Ketua Dewan Nasional Setara Institute Hendardi mendesak Panglima TNI dan Kepala Staf Angkatan Darat (KSAD), agar mencabut Surat Telegram (ST) mengenai perintah penyiapan dan pengerahan personel, beserta alat kelengkapan dalam rangka dukungan pengamanan Kejaksaan Tinggi (Kejati) dan Kejaksaan Negeri (Kejari) di seluruh wilayah Indonesia.
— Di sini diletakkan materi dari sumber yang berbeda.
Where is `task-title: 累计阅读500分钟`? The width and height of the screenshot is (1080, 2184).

Ia menilai ST Panglima dan KSAD tersebut bertentangan dengan Konstitusi Negara dan peraturan perundang-undangan di bawahnya, terutama UU Kekuasaan Kehakiman, UU Kejaksaan, UU Pertahanan Negara, dan UU TNI.
“Panglima TNI dan KSAD hendaknya segera menarik dan membatalkan ST tersebut. Di satu sisi, tidak ada kondisi objektif yang mengindikasikan pengamanan institusi sipil penegak hukum, Kejaksaan RI, memerlukan dukungan pengerahan personel dari Satuan Tempur dan Satuan Bantuan Tempur TNI,” ujar Hendardi dalam keterangan yang diterima Inilah.com di Jakarta, Senin (12/5/2025).
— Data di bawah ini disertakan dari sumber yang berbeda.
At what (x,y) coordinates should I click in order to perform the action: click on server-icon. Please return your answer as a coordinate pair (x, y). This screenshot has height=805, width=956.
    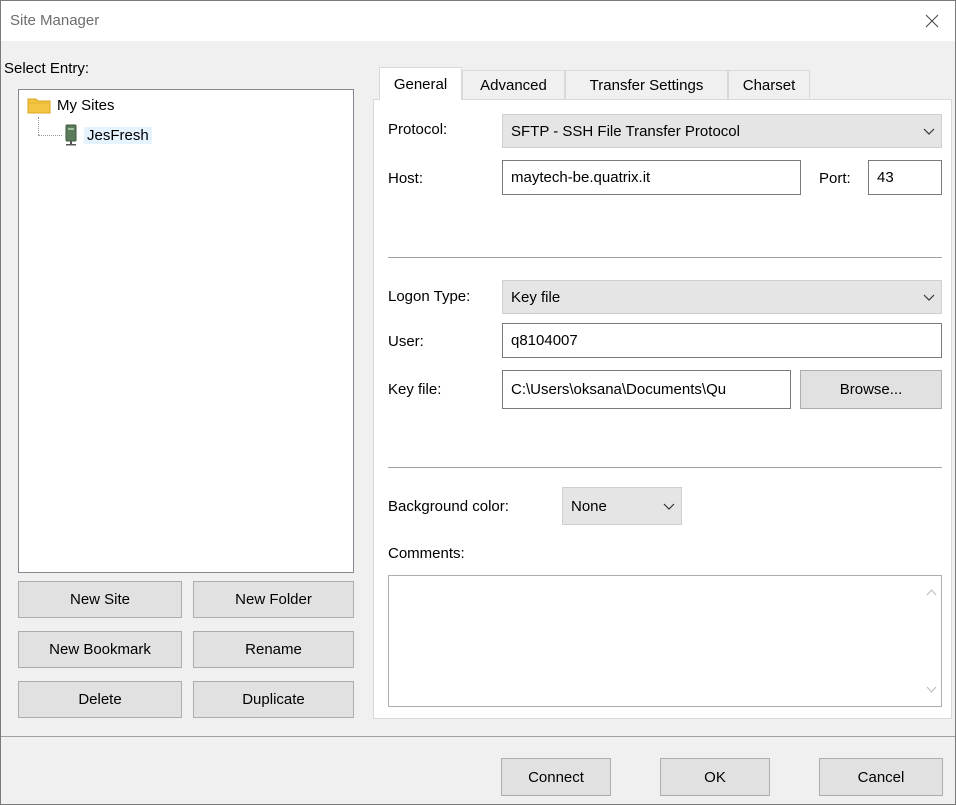
    Looking at the image, I should click on (71, 135).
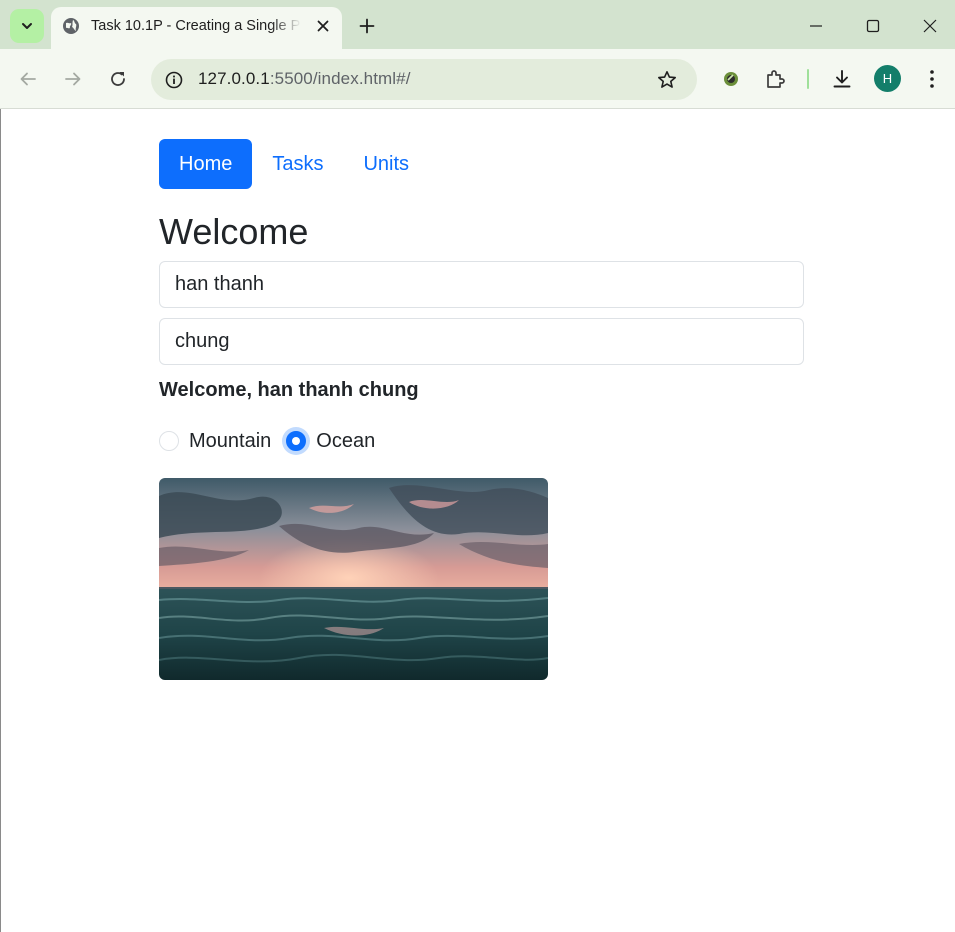  What do you see at coordinates (873, 26) in the screenshot?
I see `maximize-icon` at bounding box center [873, 26].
Di sisi lain, lanjutnya, permintaan dan pemberian dukungan pengamanan dari Kejaksaan, justru bentuk dari “kegenitan” Kejaksaan sebagai institusi sipil dalam penegakan hukum.
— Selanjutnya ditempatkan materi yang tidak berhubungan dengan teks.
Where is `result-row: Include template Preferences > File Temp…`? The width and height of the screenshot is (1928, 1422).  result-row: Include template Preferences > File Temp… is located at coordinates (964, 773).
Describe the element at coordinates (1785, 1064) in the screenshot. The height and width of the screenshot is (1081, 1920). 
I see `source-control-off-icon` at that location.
“Dukungan pengamanan Kejaksaaan oleh TNI malah memunculkan pertanyaan tentang motif politik apa yang sesungguhnya sedang dimainkan oleh Kejaksaan, melalui pelembagaan kolaborasi dengan TNI yang semakin terbuka, termasuk melalui Nota Kesepahaman (MoU) Kejaksaan-TNI tentang Kerja Sama dalam Pemanfaatan Sumber Daya dan Peningkatan Profesionalisme di Bidang Penegakan Hukum, terutama terkait dengan RUU Kejaksaan dan RUU KUHAP yang sedang berlangsung, serta penegakan hukum di lingkungan Kejaksaan,” tuturnya.
Kejaksaan, kata Hendardi, harusnya memahami bahwa mereka merupakan bagian dari sistem hukum pidana atau criminal justice system yang mestinya sepenuhnya institusi sipil. Menurut Hendardi, dengan menarik militer ke dalam keseluruhan elemen sistem hukum pidana jelas-jelas bertentangan dengan supremasi sipil dan supremasi hukum.
“Keluarnya ST tentang dukungan pengamanan kepada seluruh institusi Kejaksaan di wilayah Indonesia, semakin menegaskan militerisme mengalami penguatan dalam kelembagaan penegakan hukum, yang di antaranya didorong oleh kehendak politik Kejaksaan sendiri,” ungkapnya.
Pada saat yang sama, hal itu sangat potensial melemahkan supremasi hukum. Padahal, menurut hukum positif Indonesia, TNI hanya memiliki yurisdiksi penegakan hukum di lingkungan TNI saja, itupun dengan tata perundang-undangan Peradilan Militer yang mesti diperbarui.
“Dalam konteks sistem penegakan hukum dan penguatan supremasi sipil dalam penegakan hukum, Panglima TNI dan jajarannya mestinya kita dorong untuk memberikan perhatian khusus pada revisi Nomor 31 Tahun 1997 tentang Peradilan Militer yang sudah tidak sesuai dengan spirit rakyat (volksgeists), supremasi sipil, dan supremasi hukum dalam tata kelola pemerintahan demokratis, alih-alih menarik-narik terlalu dalam pada penegakan hukum di ranah sipil dengan memberikan dukungan dan bantuan pada Kejaksaan sebagai elemen sipil,” jelasnya.